------ Textauszug

Über Jahre hat sie sich jede erdenkliche Mühe gegeben, dort anzukommen, wo sie jetzt ist: die SPD in der politischen Bedeutungslosigkeit. Wer auch immer sich den Prinzipien der Sozialdemokratie verbunden fühlte - die SPD gab ihm zu verstehen, dass diese Partei nicht der richtige Ort für ihn ist. Zurück blieben zwei Sorten von Menschen: Traditionalisten mit 50 Jahren Parteizugehörigkeit, die der Partei die Nibelungentreue halten und Karrieristen, die in der desolaten Personalsituation der SPD davon träumen, allein deswegen schon der nächste Kanzlerkandidat zu sein, weil sich niemand sonst dafür findet.
Bei all dem führt sich die SPD so auf, als sei sie immer noch eine politische Größe, ohne die in der Republik nichts liefe. Ihre Vertreter treten mit einer Attitüde auf, die irgendwo zwischen dem Pomp des frisch an die Macht geputschten Präsidenten einer Bananenrepublik und der Wichtigkeit des zweiten Kassenwarts im Verein der Dackelfreunde Hürth-Kalscheuren liegt: über die Grenze der Peinlichkeit hinaus selbstverliebt, aber ohne jede reale Bedeutung. Dass man in einer parlamentarischen Demokratie Mehrheiten braucht, dass man so viel wie möglich Leute um sich sammeln muss, um etwas bewegen zu können, scheinen sie nicht so recht begriffen zu haben.

------------

• Schriftliche Aufgabe 1: Prüfen Sie für jede Aussage, ob sie mit dem Text über die SPD übereinstimmt: (a) In der Partei sind zwei Sorten von Menschen zurückgeblieben. (b) Die Vertreter der SPD treten bescheiden auf. (c) Die Vertreter der SPD haben verstanden, dass man in einer parlamentarischen Demokratie Mehrheiten braucht. Antworten Sie jeweils mit Ja oder Nein und zitieren Sie die entscheidenden Worte wörtlich.
• Schriftliche Aufgabe 2: Nennen Sie das erste Wort jedes Satzes im Text über die SPD, in der Reihenfolge des Textes.
• Schriftliche Aufgabe 3: Entnehmen Sie dem Text über die SPD wortgetreu die Passage von „Bei all dem“ bis einschließlich „begriffen zu haben.“.

------ Vorliegende Angaben

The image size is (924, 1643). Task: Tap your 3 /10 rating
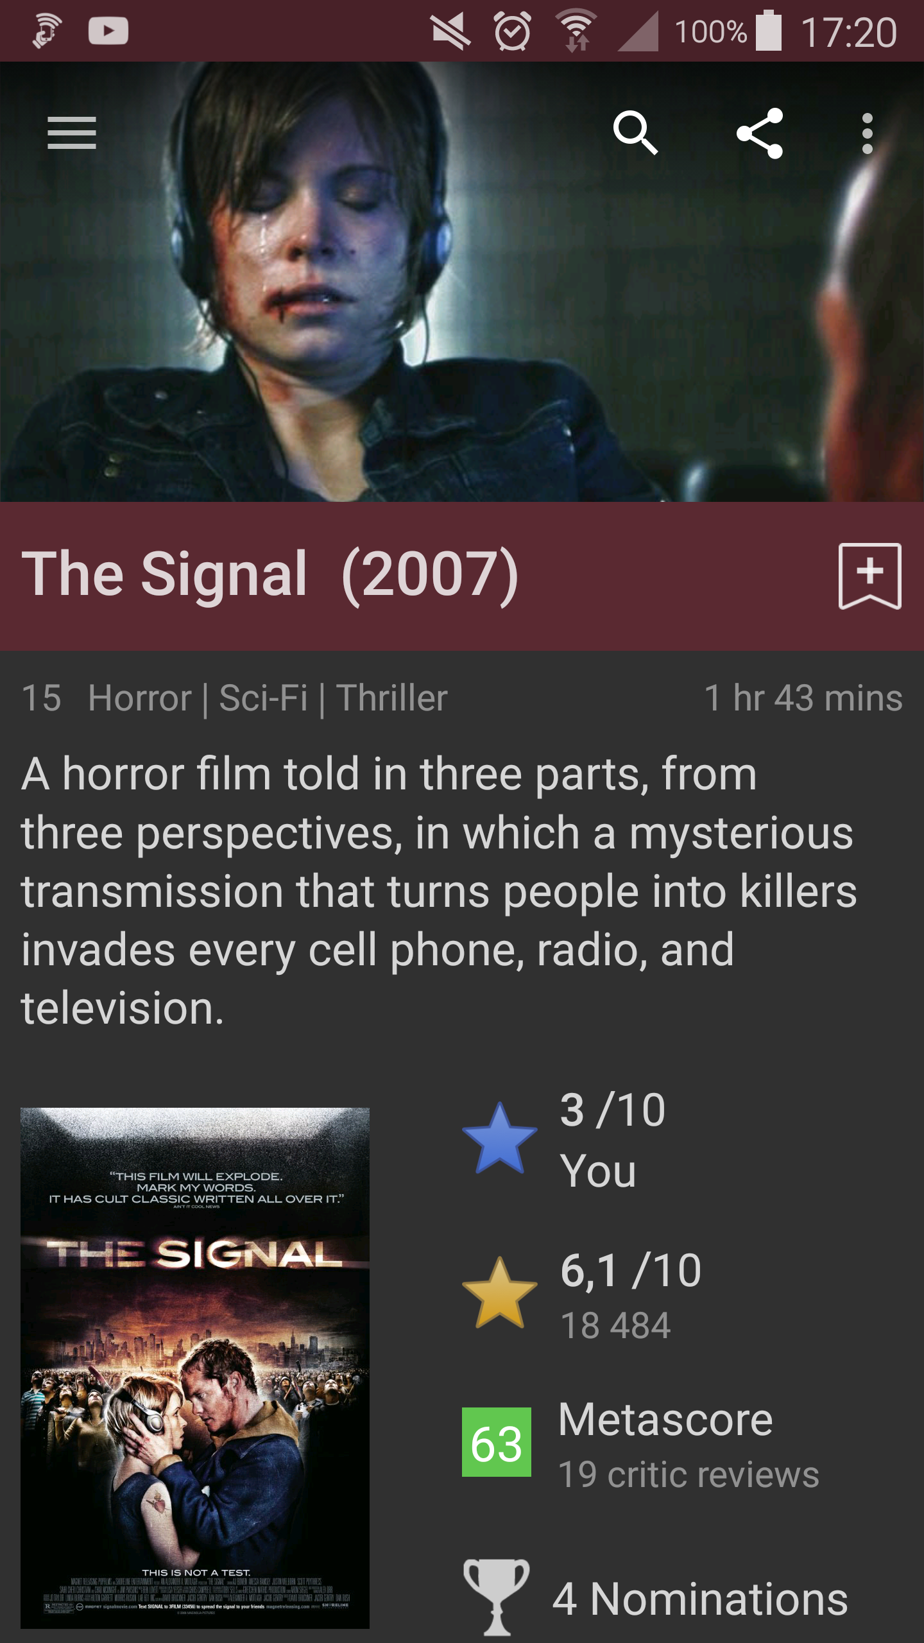click(x=612, y=1139)
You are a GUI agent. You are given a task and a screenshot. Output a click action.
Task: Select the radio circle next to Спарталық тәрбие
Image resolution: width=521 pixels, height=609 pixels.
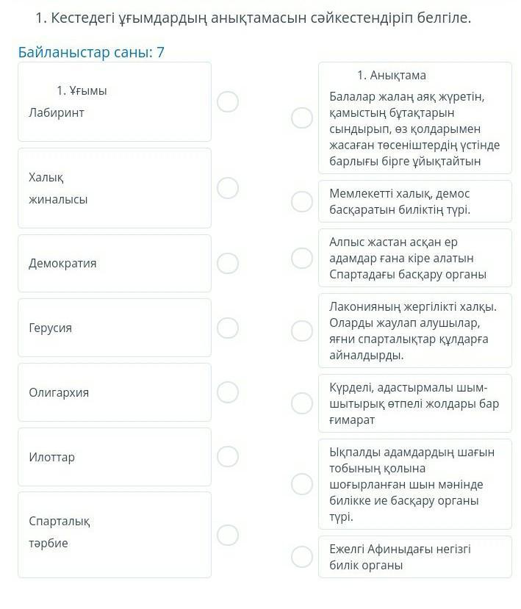coord(228,535)
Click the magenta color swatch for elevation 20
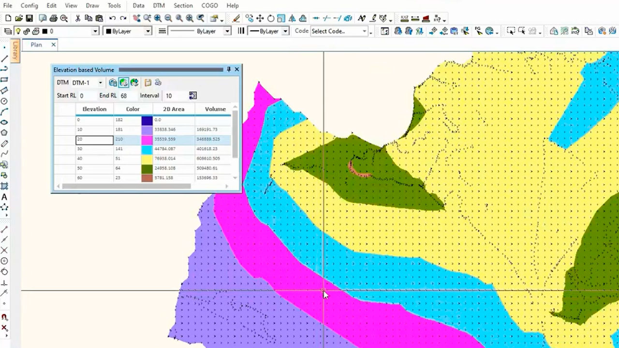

------------

• Vollständige Antwort 1:
(a) Ja: „Zurück blieben zwei Sorten von Menschen“
(b) Nein: „über die Grenze der Peinlichkeit hinaus selbstverliebt, aber ohne jede reale Bedeutung“
(c) Nein: „scheinen sie nicht so recht begriffen zu haben“

• Vollständige Antwort 2: Über, Wer, Zurück, Bei, Ihre, Dass

• Vollständige Antwort 3:
Bei all dem führt sich die SPD so auf, als sei sie immer noch eine politische Größe, ohne die in der Republik nichts liefe. Ihre Vertreter treten mit einer Attitüde auf, die irgendwo zwischen dem Pomp des frisch an die Macht geputschten Präsidenten einer Bananenrepublik und der Wichtigkeit des zweiten Kassenwarts im Verein der Dackelfreunde Hürth-Kalscheuren liegt: über die Grenze der Peinlichkeit hinaus selbstverliebt, aber ohne jede reale Bedeutung. Dass man in einer parlamentarischen Demokratie Mehrheiten braucht, dass man so viel wie möglich Leute um sich sammeln muss, um etwas bewegen zu können, scheinen sie nicht so recht begriffen zu haben.